======== Available records

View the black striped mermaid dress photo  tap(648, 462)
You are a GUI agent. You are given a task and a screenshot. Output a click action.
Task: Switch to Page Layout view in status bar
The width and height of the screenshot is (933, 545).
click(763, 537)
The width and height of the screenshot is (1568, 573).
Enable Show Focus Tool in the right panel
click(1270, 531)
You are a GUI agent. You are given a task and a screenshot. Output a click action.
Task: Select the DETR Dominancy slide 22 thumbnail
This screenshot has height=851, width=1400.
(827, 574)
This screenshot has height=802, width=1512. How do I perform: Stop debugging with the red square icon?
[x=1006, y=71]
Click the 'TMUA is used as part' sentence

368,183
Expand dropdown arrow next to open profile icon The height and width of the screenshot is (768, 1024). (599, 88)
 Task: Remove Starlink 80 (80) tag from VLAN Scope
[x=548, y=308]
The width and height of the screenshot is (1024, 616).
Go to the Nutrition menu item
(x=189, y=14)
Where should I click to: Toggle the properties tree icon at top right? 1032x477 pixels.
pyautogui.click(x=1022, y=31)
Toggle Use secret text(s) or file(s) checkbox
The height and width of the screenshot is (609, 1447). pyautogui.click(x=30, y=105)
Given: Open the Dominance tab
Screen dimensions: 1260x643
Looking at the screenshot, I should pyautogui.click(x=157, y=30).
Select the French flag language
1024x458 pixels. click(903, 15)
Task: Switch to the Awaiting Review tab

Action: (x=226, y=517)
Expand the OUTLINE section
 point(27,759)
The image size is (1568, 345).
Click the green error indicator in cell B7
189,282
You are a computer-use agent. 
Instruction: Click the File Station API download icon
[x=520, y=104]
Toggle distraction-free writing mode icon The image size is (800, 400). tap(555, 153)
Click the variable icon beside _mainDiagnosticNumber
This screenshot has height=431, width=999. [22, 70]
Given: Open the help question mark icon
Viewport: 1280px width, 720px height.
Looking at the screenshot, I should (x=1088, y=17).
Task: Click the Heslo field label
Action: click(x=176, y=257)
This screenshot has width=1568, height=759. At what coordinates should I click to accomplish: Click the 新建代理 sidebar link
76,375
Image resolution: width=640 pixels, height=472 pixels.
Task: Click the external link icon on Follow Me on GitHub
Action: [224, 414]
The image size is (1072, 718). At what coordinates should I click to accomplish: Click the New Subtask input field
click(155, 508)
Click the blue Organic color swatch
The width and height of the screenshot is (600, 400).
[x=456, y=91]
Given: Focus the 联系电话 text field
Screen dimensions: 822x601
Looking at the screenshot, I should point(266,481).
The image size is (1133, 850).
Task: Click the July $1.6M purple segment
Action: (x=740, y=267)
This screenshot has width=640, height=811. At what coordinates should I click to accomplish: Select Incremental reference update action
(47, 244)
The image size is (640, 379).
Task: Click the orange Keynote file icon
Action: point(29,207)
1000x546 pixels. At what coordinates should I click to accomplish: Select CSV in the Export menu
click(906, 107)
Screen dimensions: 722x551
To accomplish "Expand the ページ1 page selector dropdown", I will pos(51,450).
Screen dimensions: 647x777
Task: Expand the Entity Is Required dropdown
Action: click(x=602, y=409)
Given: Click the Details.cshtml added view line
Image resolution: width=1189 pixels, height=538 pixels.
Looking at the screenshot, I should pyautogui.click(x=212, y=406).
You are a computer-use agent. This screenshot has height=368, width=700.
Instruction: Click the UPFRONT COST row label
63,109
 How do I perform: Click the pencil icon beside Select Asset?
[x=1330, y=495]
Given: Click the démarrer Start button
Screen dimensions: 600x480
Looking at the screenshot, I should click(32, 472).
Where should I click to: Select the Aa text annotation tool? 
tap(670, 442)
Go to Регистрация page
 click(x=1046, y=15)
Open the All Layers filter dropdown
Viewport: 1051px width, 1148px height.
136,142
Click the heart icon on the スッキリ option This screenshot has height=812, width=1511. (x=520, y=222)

================

Every entry should be given again exactly as written.

### Response area
View the black striped mermaid dress photo  tap(648, 462)
You are a GUI agent. You are given a task and a screenshot. Output a click action.
Task: Switch to Page Layout view in status bar
The width and height of the screenshot is (933, 545).
click(763, 537)
The width and height of the screenshot is (1568, 573).
Enable Show Focus Tool in the right panel
click(1270, 531)
You are a GUI agent. You are given a task and a screenshot. Output a click action.
Task: Select the DETR Dominancy slide 22 thumbnail
This screenshot has height=851, width=1400.
(827, 574)
This screenshot has height=802, width=1512. How do I perform: Stop debugging with the red square icon?
[x=1006, y=71]
Click the 'TMUA is used as part' sentence

368,183
Expand dropdown arrow next to open profile icon The height and width of the screenshot is (768, 1024). (599, 88)
 Task: Remove Starlink 80 (80) tag from VLAN Scope
[x=548, y=308]
The width and height of the screenshot is (1024, 616).
Go to the Nutrition menu item
(x=189, y=14)
Where should I click to: Toggle the properties tree icon at top right? 1032x477 pixels.
pyautogui.click(x=1022, y=31)
Toggle Use secret text(s) or file(s) checkbox
The height and width of the screenshot is (609, 1447). pyautogui.click(x=30, y=105)
Given: Open the Dominance tab
Screen dimensions: 1260x643
Looking at the screenshot, I should pyautogui.click(x=157, y=30).
Select the French flag language
1024x458 pixels. click(903, 15)
Task: Switch to the Awaiting Review tab

Action: (x=226, y=517)
Expand the OUTLINE section
 point(27,759)
The image size is (1568, 345).
Click the green error indicator in cell B7
189,282
You are a computer-use agent. 
Instruction: Click the File Station API download icon
[x=520, y=104]
Toggle distraction-free writing mode icon The image size is (800, 400). tap(555, 153)
Click the variable icon beside _mainDiagnosticNumber
This screenshot has height=431, width=999. [22, 70]
Given: Open the help question mark icon
Viewport: 1280px width, 720px height.
Looking at the screenshot, I should (x=1088, y=17).
Task: Click the Heslo field label
Action: click(x=176, y=257)
This screenshot has width=1568, height=759. At what coordinates should I click to accomplish: Click the 新建代理 sidebar link
76,375
Image resolution: width=640 pixels, height=472 pixels.
Task: Click the external link icon on Follow Me on GitHub
Action: [224, 414]
The image size is (1072, 718). At what coordinates should I click to accomplish: Click the New Subtask input field
click(155, 508)
Click the blue Organic color swatch
The width and height of the screenshot is (600, 400).
[x=456, y=91]
Given: Focus the 联系电话 text field
Screen dimensions: 822x601
Looking at the screenshot, I should point(266,481).
The image size is (1133, 850).
Task: Click the July $1.6M purple segment
Action: (x=740, y=267)
This screenshot has width=640, height=811. At what coordinates should I click to accomplish: Select Incremental reference update action
(47, 244)
The image size is (640, 379).
Task: Click the orange Keynote file icon
Action: point(29,207)
1000x546 pixels. At what coordinates should I click to accomplish: Select CSV in the Export menu
click(906, 107)
Screen dimensions: 722x551
To accomplish "Expand the ページ1 page selector dropdown", I will pos(51,450).
Screen dimensions: 647x777
Task: Expand the Entity Is Required dropdown
Action: click(x=602, y=409)
Given: Click the Details.cshtml added view line
Image resolution: width=1189 pixels, height=538 pixels.
Looking at the screenshot, I should pyautogui.click(x=212, y=406).
You are a computer-use agent. This screenshot has height=368, width=700.
Instruction: Click the UPFRONT COST row label
63,109
 How do I perform: Click the pencil icon beside Select Asset?
[x=1330, y=495]
Given: Click the démarrer Start button
Screen dimensions: 600x480
Looking at the screenshot, I should click(32, 472).
Where should I click to: Select the Aa text annotation tool? 
tap(670, 442)
Go to Регистрация page
 click(x=1046, y=15)
Open the All Layers filter dropdown
Viewport: 1051px width, 1148px height.
136,142
Click the heart icon on the スッキリ option This screenshot has height=812, width=1511. (x=520, y=222)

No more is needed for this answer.